New Zealand Police has just taken delivery of two new 'super-sized' booze buses which are expected to be in operation on the Auckland streets this week. The buses, built in Australia, are intended to supplement the existing stock. They provide state-of-the-art technology, safer and more spacious work areas and an eye-catching new livery.
The new livery, funded by ACC as part of its on-going campaign to reduce the amount of injury caused by drink drivers will leave drivers in no doubt about the purpose of the buses.
"New Zealanders are currently spending around fifty million dollars every year on alcohol-related crashes. People are getting hurt needlessly and it's costing them, and the country dearly," says ACC Injury Prevention Programme Manager Phil Wright.
"By supporting Police, and the booze buses, we're working to reduce the number of people hurt by drunk drivers."
The buses costing about $236,000 each, join the 19 booze buses already in operation around the country. The new buses are considerably bigger, (1.9 metres longer than the 11 smaller buses deployed in 2005) and provide more room for operational staff to work in.
Police National Manager for Road Policing, Superintendent Paula Rose said the buses would be an important element in New Zealand Police's range of deterrents against drink driving. For the first time in New Zealand, the buses will also provide an opportunity for Police to test and process drugged drivers.

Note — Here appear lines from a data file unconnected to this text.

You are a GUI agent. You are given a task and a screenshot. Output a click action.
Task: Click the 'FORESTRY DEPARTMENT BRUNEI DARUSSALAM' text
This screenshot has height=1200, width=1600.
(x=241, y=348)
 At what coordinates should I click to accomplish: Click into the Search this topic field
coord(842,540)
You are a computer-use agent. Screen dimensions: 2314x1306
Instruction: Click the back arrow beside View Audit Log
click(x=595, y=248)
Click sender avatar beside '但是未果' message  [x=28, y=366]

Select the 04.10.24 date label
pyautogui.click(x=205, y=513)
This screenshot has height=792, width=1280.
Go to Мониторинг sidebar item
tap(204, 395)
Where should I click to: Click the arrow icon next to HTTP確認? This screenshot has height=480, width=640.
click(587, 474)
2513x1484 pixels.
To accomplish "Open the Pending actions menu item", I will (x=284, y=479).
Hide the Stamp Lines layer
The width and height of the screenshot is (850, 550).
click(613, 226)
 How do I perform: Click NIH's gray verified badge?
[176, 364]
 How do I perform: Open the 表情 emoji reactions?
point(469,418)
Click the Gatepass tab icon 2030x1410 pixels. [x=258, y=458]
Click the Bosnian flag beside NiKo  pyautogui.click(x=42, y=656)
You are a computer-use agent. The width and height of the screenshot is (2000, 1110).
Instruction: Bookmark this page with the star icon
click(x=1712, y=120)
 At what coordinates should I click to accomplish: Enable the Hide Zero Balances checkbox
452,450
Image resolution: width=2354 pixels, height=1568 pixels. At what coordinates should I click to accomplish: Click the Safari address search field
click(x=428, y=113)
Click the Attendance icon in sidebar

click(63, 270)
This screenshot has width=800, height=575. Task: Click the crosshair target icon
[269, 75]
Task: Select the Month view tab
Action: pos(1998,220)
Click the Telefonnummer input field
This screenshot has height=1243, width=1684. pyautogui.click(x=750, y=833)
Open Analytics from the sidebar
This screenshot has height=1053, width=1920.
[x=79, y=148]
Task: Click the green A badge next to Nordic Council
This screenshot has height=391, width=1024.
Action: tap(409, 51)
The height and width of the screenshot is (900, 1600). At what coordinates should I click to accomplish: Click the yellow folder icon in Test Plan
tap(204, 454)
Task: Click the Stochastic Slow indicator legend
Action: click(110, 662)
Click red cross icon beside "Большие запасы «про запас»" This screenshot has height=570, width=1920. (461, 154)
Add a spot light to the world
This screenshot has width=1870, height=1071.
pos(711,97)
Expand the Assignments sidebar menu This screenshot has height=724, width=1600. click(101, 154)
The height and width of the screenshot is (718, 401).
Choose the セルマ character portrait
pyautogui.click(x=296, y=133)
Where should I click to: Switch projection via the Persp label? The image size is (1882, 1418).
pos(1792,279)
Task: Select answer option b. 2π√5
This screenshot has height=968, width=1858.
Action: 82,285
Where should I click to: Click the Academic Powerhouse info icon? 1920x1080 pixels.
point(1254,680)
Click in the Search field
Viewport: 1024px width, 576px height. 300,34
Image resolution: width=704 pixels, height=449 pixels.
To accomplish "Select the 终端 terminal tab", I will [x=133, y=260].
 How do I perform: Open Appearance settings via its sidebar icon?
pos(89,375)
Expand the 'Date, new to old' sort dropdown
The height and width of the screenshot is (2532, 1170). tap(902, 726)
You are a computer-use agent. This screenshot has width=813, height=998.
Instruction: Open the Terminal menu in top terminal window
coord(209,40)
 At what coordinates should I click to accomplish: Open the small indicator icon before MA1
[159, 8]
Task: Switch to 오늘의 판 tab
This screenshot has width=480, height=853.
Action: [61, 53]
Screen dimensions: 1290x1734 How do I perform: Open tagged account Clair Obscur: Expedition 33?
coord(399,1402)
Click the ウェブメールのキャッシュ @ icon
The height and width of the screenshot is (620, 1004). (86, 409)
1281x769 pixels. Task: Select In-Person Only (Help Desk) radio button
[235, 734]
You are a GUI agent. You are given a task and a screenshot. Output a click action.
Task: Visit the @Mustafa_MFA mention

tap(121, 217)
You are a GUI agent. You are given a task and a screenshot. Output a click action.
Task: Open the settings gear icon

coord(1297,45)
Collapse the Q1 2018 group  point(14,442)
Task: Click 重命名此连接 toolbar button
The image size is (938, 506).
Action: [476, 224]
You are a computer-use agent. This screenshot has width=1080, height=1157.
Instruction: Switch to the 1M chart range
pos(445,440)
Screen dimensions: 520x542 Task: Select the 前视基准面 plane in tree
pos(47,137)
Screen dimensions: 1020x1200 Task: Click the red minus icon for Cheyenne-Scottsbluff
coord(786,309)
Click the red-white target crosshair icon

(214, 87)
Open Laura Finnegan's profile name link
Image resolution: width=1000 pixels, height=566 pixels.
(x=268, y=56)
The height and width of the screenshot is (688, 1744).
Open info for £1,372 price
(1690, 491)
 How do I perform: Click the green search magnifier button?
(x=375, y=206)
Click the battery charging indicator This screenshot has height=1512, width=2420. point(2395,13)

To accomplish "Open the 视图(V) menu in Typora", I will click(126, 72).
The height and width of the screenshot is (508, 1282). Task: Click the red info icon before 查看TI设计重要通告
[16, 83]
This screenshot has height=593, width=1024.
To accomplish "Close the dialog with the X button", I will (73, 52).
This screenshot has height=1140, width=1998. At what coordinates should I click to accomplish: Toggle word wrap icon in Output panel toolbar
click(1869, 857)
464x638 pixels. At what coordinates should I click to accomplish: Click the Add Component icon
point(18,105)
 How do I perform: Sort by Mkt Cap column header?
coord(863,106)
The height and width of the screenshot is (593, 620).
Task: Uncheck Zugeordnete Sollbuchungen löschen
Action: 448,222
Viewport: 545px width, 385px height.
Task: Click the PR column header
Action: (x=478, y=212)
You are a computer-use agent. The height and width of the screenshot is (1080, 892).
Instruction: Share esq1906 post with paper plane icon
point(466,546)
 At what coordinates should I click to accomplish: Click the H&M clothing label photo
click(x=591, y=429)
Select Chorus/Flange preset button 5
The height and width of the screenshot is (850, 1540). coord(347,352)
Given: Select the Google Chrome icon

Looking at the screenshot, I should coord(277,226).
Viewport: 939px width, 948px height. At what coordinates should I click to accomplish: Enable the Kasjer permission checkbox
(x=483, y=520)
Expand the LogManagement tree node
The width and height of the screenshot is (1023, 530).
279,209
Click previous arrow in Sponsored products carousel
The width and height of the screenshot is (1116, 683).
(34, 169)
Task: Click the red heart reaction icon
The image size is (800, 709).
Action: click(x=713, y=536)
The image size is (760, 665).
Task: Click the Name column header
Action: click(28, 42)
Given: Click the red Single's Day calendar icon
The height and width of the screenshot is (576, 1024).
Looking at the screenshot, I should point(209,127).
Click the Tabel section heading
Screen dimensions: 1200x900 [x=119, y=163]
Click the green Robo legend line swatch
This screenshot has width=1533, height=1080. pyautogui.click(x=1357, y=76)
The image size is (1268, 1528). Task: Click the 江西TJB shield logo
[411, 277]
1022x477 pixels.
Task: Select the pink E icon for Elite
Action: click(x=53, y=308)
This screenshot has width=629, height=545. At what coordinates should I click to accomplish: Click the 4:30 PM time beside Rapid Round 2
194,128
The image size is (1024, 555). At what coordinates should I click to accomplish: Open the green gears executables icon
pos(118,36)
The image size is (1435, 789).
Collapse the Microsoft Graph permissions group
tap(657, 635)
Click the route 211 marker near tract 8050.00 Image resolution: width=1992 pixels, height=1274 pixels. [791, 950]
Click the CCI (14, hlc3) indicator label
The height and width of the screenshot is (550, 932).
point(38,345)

"We have been using booze buses in our fight against drink driving for a number of years", she said, "but the new vehicles take this to a whole new level. They are considerably more sophisticated and efficient. They also provide a more comfortable and safe environment for the Road Policing staff who work in them."
Superintendent Paula Rose, who has recently taken up her appointment as National Manager - Road Policing has a particular interest in ensuring New Zealand Police make the best possible use of any technology available internationally.
"We are always keeping an eye on new developments and there are a range of new technologies that New Zealand Police will be exploring, "she said today.
"I want to ensure that on my watch, we make use of every strategy we can, high tech, low tech and good old-fashioned policing, to make the roads safer. There are still new things we can do and I am determined to make sure that we keep an open mind about all the options."
"Road Policing has made a real difference to the way New Zealanders drive and the safety of our roads, and I want to ensure that we keep on making a difference."